As more news groups close enviro desks, public's access to information changes

Photo by kris krüg via Flickr
Photo by kris krüg via Flickr

When the National Public Radio cut down its environmental team to one part-time reporter last week, questions arose on how crucial a separate environmental unit is to a news organization.

Katherine Bagley who broke the NPR story for InsideClimate News said NPR's science desk Anne Gudenkauf told her, shifting the reporters off the entertainment beat allows them to cover other fields more in depth. The declining number of environmental journalists has already been facing a lot of criticism from the scientists and media critics, ClimateProgress’ Joe Romm reported.

North of the border, Canada has its own take on environmental reporting

Regarding sustainable development, energy, weather events and other environmental topics, it helps to have a deeper understanding of the issues, according to investigative energy and environment reporter Mike De Souza, who was laid-off by Postmedia earlier this year. There are  benefits to having an environmental beat reporter or a special news unit, De Souza told the Vancouver Observer.

Whatever [the reporter’s] specialty is, it’s an asset to that news organization,” he said. “They have a leg up, they’re faster they have a better understanding of the issue and better able to explain the issue to their readership…you see a number of organizations that might be struggling or have issues covering a story adequately because they don’t have that extra team.

He used the example of the ladybug epidemic hitting Ottawa and Montreal earlier this month. Asian lady beetles have been seen more recently in these regions, because they believe it is springtime.

A specialty reporter would be able to provide contexts with climate models and inform readers or viewers whether or not an infestation can be facilitated, he added.

The audience is not going to question the information that isn’t provided, which is why it is important for well informed reporters to do their research and inform the readers or viewers.
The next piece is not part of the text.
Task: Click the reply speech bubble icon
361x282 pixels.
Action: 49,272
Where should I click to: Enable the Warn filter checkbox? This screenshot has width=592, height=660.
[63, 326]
“I would be speculating here, it could be an organized campaign that mobilizes the average reader or audience or consumer of the organization that can be engaging enough that the organization feels pressure to do something different or reverse its course,” said De Souza about the NPR cutting the specialty staff. “It could happen with the NPR, I don’t know.

It may not be fair to conclude that environmental reporters are declining everywhere, said De Souza. They may have cut the environmental staff in some organizations but on the other hand, there have been cases where they amped up coverage in different ways such as the Washington Post. The Post recently hired long-time climate journalist Chris Mooney to start a new blog about environment issues.

CBC and environmental reporting

“CBC does not have environmental desks in every city,”  CBC’s head of media relations Chuck Thompson told VO.

“By and large, coverage of the environment works as a beat, so its assignment-based in the local sense. The exception to this for CBC is in Ottawa where Margo McDiarmid is a dedicated environmental reporter and we have a producer supporting her.

"Her material will travel through our syndication services sometimes and she obviously appears on the national platforms.”